Yesterday [26 May 2011] at the New York Korea Society, Ezra Vogel, emeritus professor, Harvard, and Charles Armstrong, professor, Columbia had a conversation on 'The Park Chung Hee Era: The Transformation of South Korea' [Harvard University Press], which Vogel coedited with Kim Byung kook, appearing in the very month when Col. Park overthrew the government of Chang Myon 50 years ago. This hefty volume contains contributions from leading South Korean scholars who laboured long in bringing it to the public's attention.
The book shows, it is said, dictator Park Chung Hee's strengths and weaknesses; it does not shy away from a 'warts and all' approach.

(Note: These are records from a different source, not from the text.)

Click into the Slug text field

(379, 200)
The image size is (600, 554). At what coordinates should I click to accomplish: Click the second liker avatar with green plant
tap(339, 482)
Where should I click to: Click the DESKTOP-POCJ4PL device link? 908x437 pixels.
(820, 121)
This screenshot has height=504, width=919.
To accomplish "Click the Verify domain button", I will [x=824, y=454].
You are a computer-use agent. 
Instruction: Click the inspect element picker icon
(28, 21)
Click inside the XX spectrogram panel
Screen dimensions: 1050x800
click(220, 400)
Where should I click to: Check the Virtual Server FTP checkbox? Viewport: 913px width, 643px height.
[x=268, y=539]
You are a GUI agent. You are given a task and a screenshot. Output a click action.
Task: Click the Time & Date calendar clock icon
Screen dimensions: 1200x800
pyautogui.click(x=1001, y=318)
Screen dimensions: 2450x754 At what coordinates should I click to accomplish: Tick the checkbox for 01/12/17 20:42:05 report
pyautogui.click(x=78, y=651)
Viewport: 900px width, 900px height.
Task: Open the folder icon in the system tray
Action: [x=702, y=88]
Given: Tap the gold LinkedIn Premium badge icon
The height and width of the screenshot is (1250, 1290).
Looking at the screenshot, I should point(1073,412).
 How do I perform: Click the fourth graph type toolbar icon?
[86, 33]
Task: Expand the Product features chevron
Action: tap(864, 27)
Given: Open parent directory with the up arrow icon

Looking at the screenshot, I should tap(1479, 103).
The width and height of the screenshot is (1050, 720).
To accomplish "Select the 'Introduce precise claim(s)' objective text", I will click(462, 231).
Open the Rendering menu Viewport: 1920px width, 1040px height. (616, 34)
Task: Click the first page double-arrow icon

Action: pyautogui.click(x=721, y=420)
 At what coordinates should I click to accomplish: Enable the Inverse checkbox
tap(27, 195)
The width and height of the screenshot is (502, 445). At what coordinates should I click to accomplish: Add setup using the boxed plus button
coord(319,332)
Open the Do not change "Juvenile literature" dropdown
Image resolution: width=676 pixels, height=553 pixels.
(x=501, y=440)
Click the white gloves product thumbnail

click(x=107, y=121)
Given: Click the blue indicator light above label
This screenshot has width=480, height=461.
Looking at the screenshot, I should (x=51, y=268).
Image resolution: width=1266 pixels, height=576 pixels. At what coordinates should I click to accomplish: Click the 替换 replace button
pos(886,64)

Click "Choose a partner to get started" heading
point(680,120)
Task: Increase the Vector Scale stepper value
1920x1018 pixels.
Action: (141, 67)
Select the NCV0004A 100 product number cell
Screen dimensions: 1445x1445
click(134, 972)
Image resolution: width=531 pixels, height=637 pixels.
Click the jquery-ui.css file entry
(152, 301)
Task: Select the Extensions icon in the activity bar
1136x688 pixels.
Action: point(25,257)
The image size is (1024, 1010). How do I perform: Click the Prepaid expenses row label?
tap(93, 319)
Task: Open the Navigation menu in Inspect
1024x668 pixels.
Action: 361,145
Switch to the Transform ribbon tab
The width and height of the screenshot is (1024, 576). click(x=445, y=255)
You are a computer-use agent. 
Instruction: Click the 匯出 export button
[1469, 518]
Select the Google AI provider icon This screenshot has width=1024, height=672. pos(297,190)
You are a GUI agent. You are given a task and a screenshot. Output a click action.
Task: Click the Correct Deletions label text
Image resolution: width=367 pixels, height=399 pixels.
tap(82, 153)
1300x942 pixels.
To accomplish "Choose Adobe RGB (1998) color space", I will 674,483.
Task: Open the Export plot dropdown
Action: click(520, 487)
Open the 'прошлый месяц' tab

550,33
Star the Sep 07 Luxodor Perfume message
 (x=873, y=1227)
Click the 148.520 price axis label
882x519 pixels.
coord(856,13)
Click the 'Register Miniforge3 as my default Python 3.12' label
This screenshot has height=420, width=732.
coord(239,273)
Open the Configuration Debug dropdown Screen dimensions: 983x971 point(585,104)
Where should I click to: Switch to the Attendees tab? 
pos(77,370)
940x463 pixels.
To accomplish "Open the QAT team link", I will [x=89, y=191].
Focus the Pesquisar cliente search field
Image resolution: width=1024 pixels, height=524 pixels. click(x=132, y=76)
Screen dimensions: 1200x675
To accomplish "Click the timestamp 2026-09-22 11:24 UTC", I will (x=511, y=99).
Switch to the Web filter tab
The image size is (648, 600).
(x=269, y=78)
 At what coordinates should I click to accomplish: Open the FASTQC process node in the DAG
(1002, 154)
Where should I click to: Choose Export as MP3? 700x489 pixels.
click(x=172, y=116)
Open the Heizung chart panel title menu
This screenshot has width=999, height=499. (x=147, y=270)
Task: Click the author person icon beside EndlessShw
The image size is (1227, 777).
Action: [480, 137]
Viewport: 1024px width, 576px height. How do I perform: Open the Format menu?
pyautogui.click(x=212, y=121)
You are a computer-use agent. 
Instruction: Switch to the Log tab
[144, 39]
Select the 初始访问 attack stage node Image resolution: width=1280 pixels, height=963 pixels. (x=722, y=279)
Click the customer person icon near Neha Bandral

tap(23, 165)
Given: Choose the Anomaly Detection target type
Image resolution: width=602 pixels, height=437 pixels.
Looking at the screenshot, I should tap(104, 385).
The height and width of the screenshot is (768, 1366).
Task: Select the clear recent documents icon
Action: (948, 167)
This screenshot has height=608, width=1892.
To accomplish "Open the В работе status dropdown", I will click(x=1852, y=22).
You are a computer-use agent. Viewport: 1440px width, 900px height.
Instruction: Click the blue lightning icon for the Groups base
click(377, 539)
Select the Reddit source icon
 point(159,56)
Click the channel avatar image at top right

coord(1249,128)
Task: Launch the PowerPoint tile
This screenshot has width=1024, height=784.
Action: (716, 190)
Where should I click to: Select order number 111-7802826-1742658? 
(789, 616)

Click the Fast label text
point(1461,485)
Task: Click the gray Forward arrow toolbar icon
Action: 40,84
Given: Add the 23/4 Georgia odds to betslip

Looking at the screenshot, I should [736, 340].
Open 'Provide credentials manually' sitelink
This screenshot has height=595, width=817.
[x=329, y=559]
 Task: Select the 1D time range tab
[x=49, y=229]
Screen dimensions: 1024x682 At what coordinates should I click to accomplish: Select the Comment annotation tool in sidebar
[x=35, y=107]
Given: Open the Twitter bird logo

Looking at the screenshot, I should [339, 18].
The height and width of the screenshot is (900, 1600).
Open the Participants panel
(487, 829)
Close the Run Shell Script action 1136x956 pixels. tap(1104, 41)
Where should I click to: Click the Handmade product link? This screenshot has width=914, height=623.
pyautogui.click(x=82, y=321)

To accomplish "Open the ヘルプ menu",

Vogel spoke at great length on a comparison between Deng Xiao ping and Park. Interesting as the similarities and differences are, he would have done the packed room a service by limiting his remarks, which in themselves, shed much light on the 17 years of Park's rule until his generals assassinated him. Armstrong in very measured tones parsed the various essays in the book in an oral historical essay.
During the Q&A, it was very obvious that the Whig appreciation of the dictator's rule, which did make a determining mark on the history of South Korea, had won approval by the questioners and by the rapt attention of the audience. Recognising the repressive side of Park, it became clear that the 'strong man' won hands down in the light of what South Korea is today.
Saying this, time did not permit the questioning of Park's role to subvert the US constitution in what is now far from the American imagination: 'Koreagate', nor the payoff the US delivered when the dictator sent ROK troops to fight in Vietnam, nor, too, the attempt to kidnap and assassinate Kim Dae Jung, who later became president in the late 1990s, won a Nobel for peace and opened dialogue with North Korea in the now dead 'Sunshine Policy' which Lee Myung bak killed when he entered the Blue House in 2008.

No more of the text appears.